Yak Attack

Race details
- Date: May - June
- Region: Nepal
- Local name: Yak Attack
- Discipline: Mountain Biking
- Type: Stage race
- Organiser: MTB World Wide
- Web site: www.mtb-worldwide.com/the-yak-attack/

History
- First edition: 2007
- Most wins: Cory Wallace (CAN) 5 Wins
- Most recent: Khushiman Gharti (NEP)

= Yak Attack =

High–altitude mountain bike race in Nepal

Yak Attack is an annual high-altitude, long-distance mountain bike race. The race has been known to be non profit. It takes place in Nepal, and is described as "the highest, toughest, mountain-bike race in the world". The eighth annual race took place in 2014.

Nowadays, the Yak Attack is part of a three-part world challenge.

### Information shown
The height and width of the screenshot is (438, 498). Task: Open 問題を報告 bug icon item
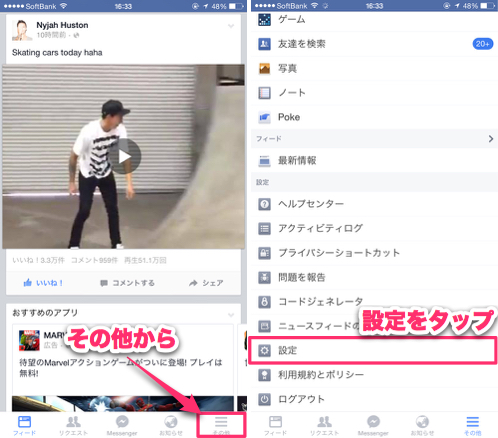(374, 277)
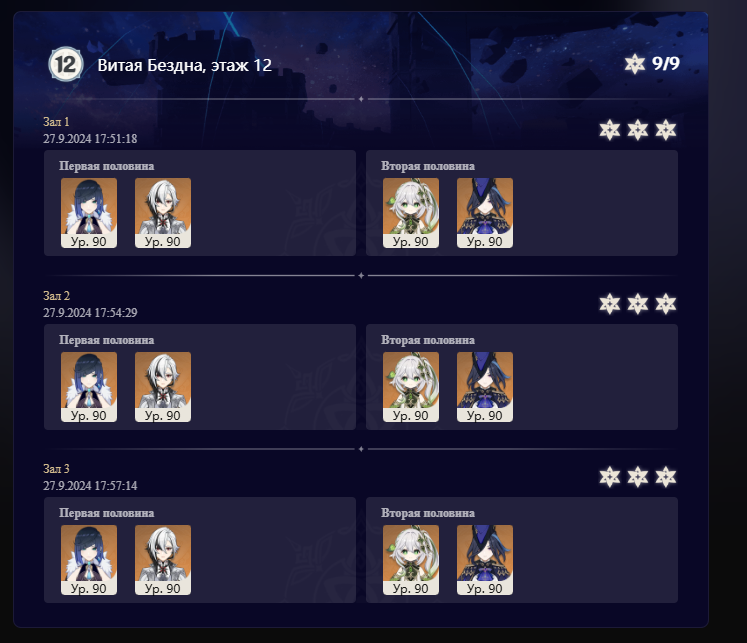
Task: Click the floor 12 badge icon
Action: (x=66, y=64)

### Written instruction
According to the Yak Attack race profile, who has won the race the most times, and how many wins does that rider have? The data plays no part in what comes next.

### Result of this task
Cory Wallace (CAN), with 5 wins.